_To be done_
In the records below, output every line between the line holding "Return the (x, y)" and the line holding "previous (229, 142)", both included, exactly as they appear, without the pictures.

_Items_
★ ★ ★ ★ ★ ★ ★

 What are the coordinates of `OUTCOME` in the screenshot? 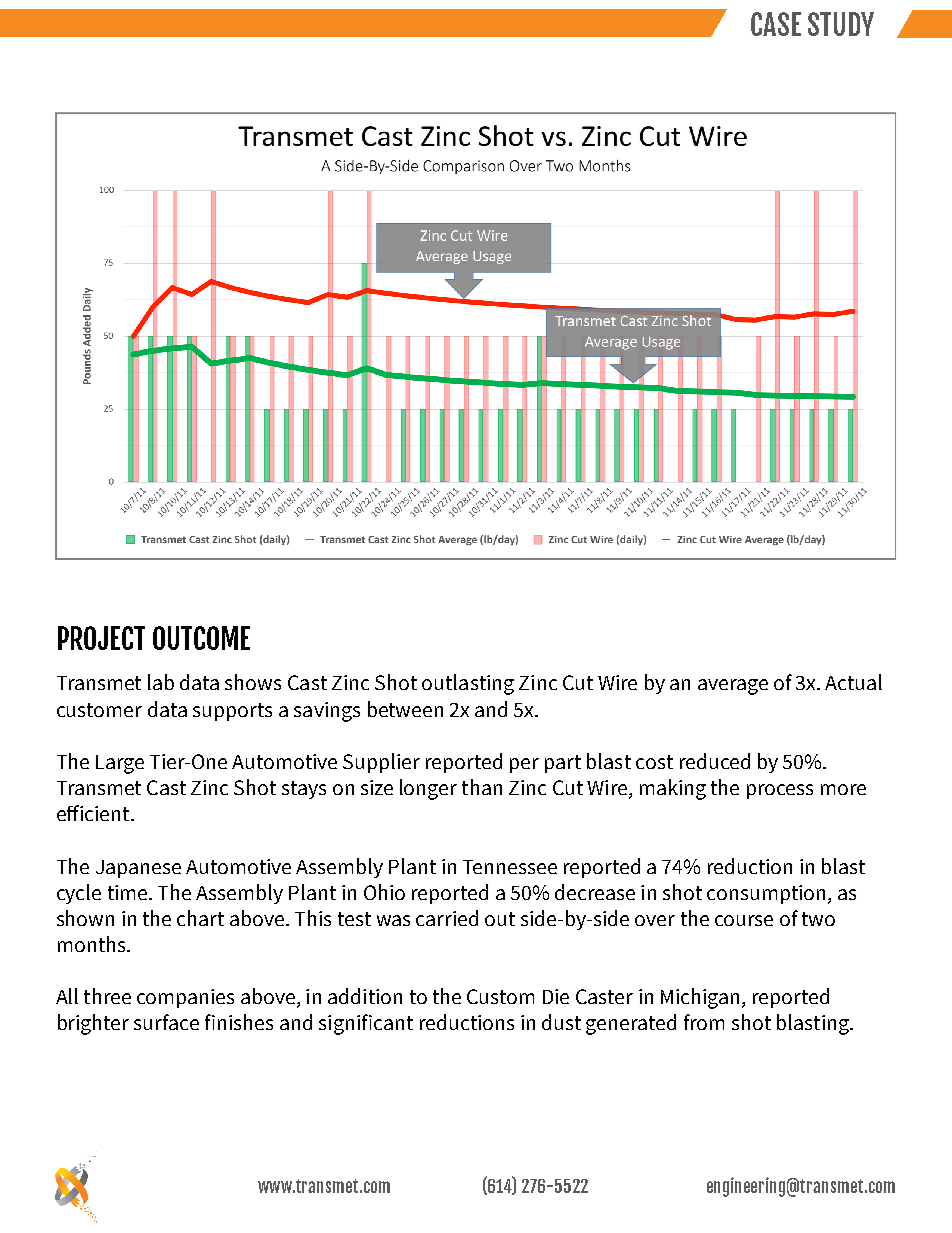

★ ★ ★ ★ ★ ★ ★

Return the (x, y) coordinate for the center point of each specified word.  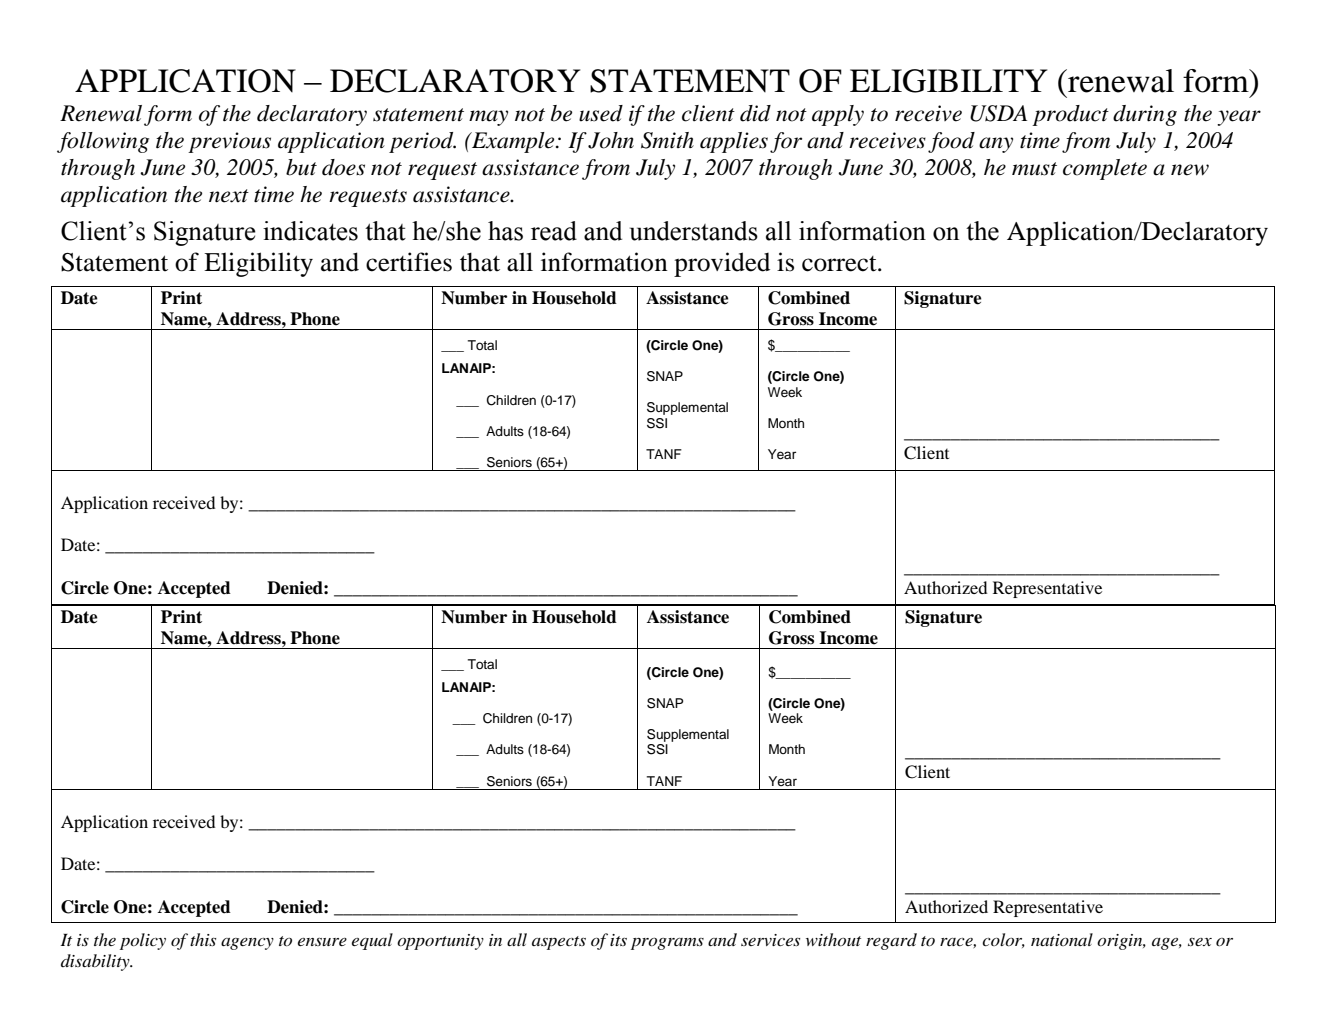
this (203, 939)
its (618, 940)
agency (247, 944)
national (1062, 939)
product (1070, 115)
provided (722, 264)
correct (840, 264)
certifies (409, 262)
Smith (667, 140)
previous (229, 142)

★ ★ ★ ★ ★ ★ ★

_Expected output_
Return the (x, y) coordinate for the center point of each specified word.  
this (203, 939)
its (618, 940)
agency (247, 944)
national (1062, 939)
product (1070, 115)
provided (722, 264)
correct (840, 264)
certifies (409, 262)
Smith (667, 140)
previous (229, 142)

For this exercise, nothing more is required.